### Extracted records
— START —

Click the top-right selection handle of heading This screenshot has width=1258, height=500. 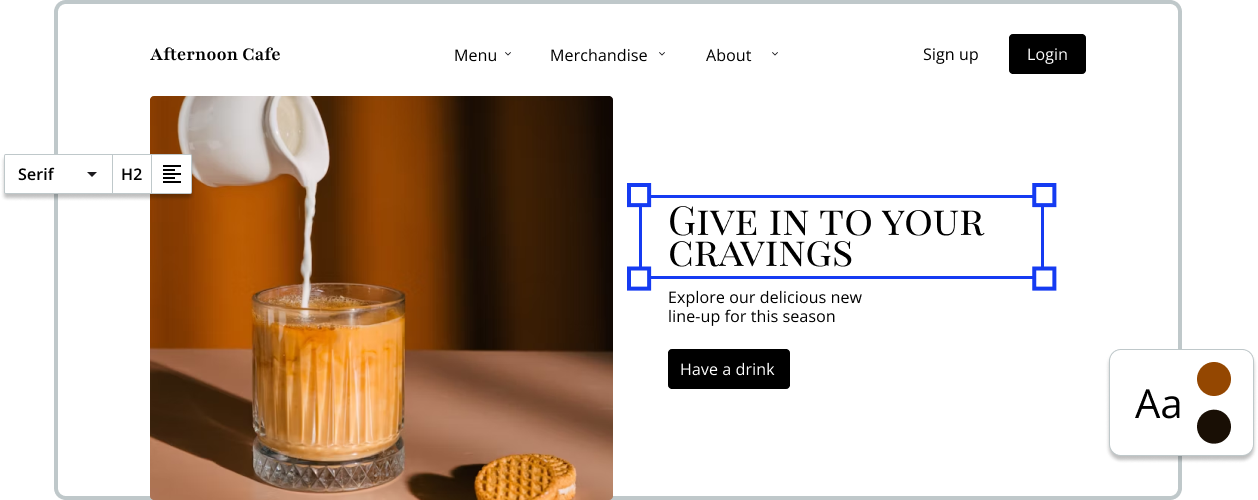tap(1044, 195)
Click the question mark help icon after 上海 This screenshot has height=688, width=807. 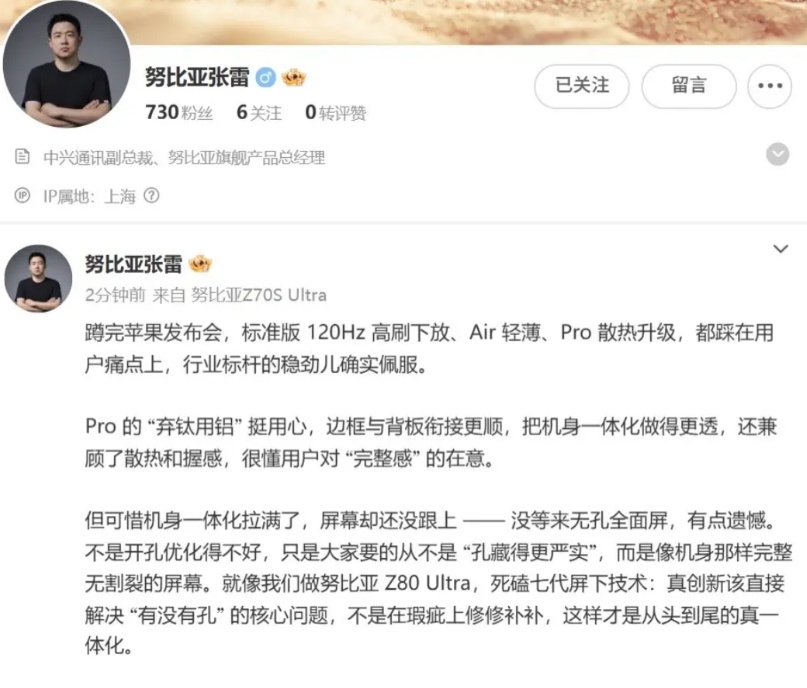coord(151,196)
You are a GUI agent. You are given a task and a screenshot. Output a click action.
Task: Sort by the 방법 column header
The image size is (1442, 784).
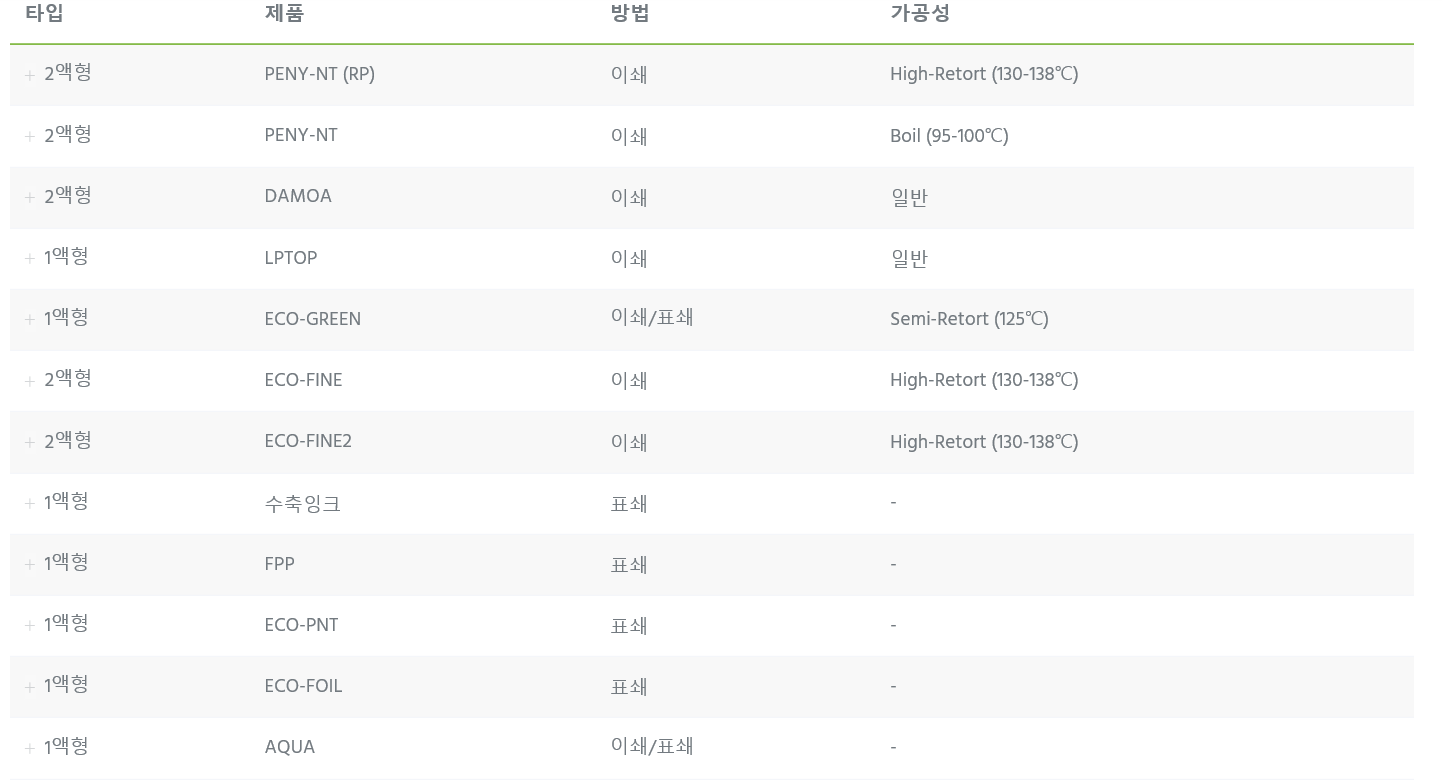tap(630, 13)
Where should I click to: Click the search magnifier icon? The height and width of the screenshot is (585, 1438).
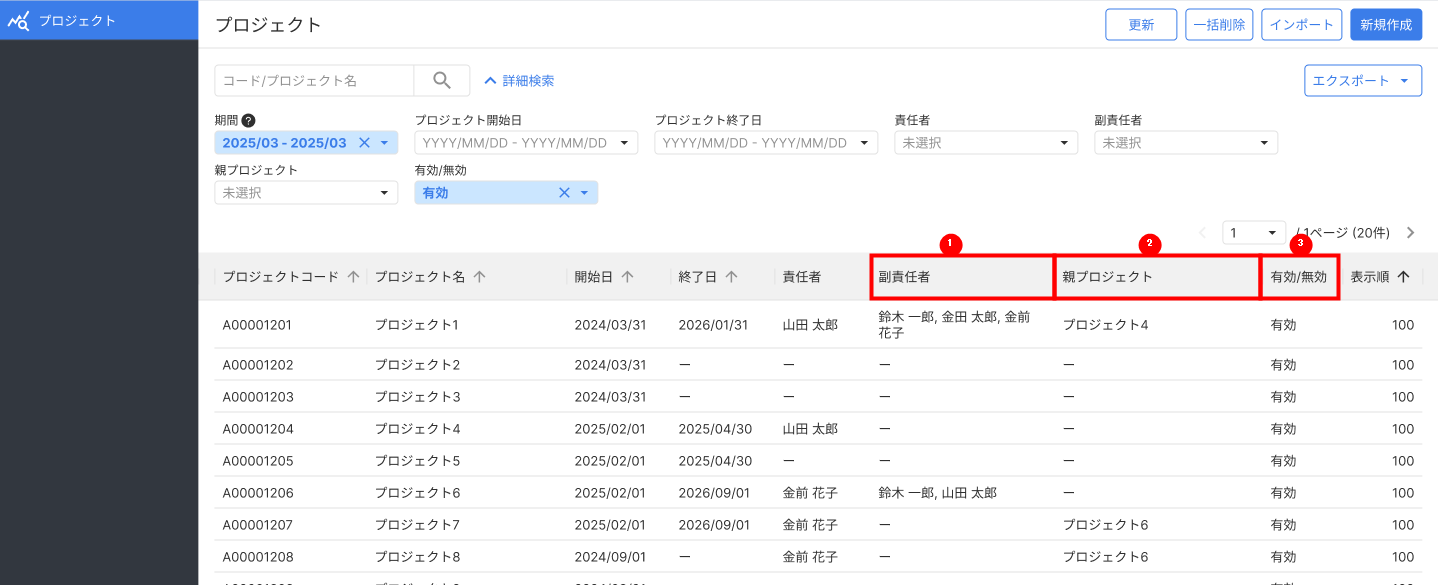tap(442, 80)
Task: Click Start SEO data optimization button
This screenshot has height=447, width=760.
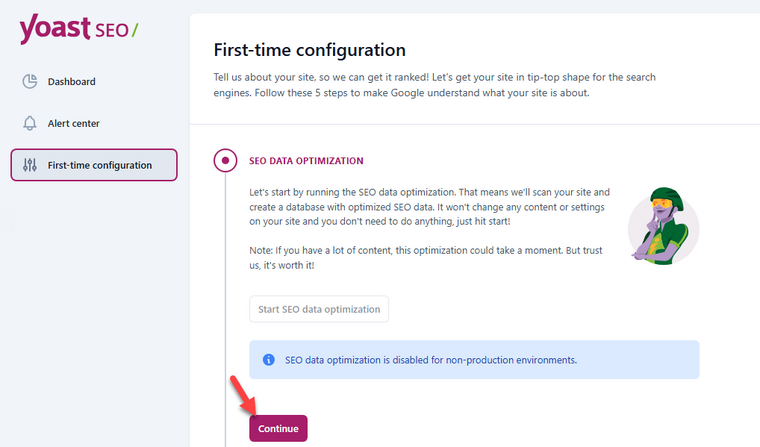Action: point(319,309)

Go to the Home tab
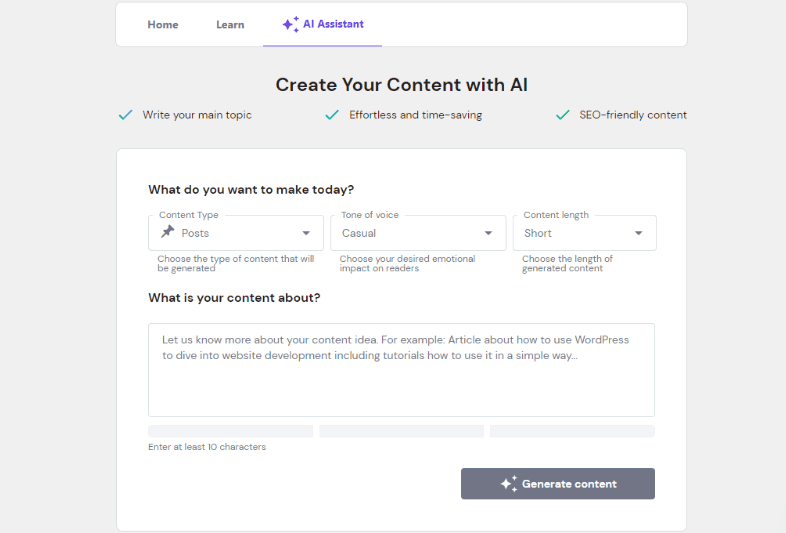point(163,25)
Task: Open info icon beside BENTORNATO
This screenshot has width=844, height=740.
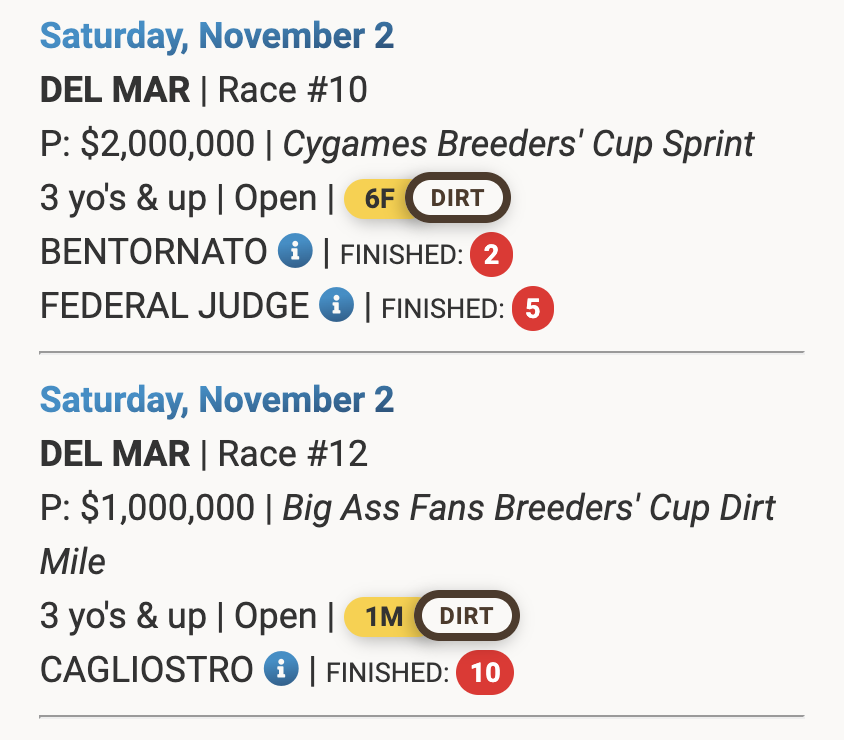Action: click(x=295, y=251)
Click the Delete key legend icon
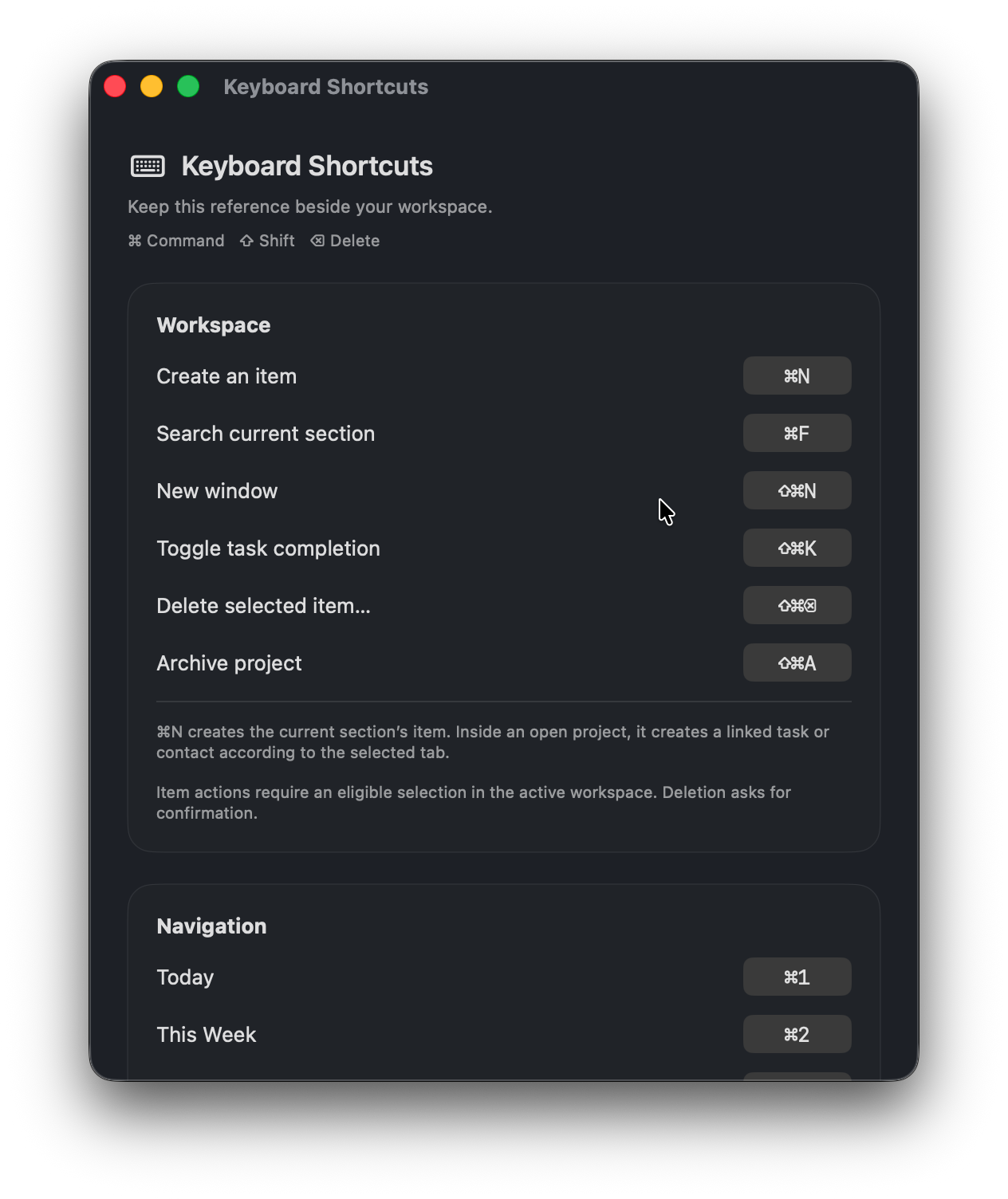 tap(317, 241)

— END —

### Written problem
Please rewrite the rows as a numbered list, starting at the line that contains "Where should I" and ending at the line that contains "Action: click(x=295, y=251)". Skip blank lines and leave the pictures out.

### Written reply
1. Where should I click to: Click the search magnifier icon? The height and width of the screenshot is (585, 1438).
2. tap(442, 80)
3. Task: Click Start SEO data optimization button
4. This screenshot has height=447, width=760.
5. Action: point(319,309)
6. Go to the Home tab
7. point(163,25)
8. Task: Open info icon beside BENTORNATO
9. This screenshot has width=844, height=740.
10. Action: click(x=295, y=251)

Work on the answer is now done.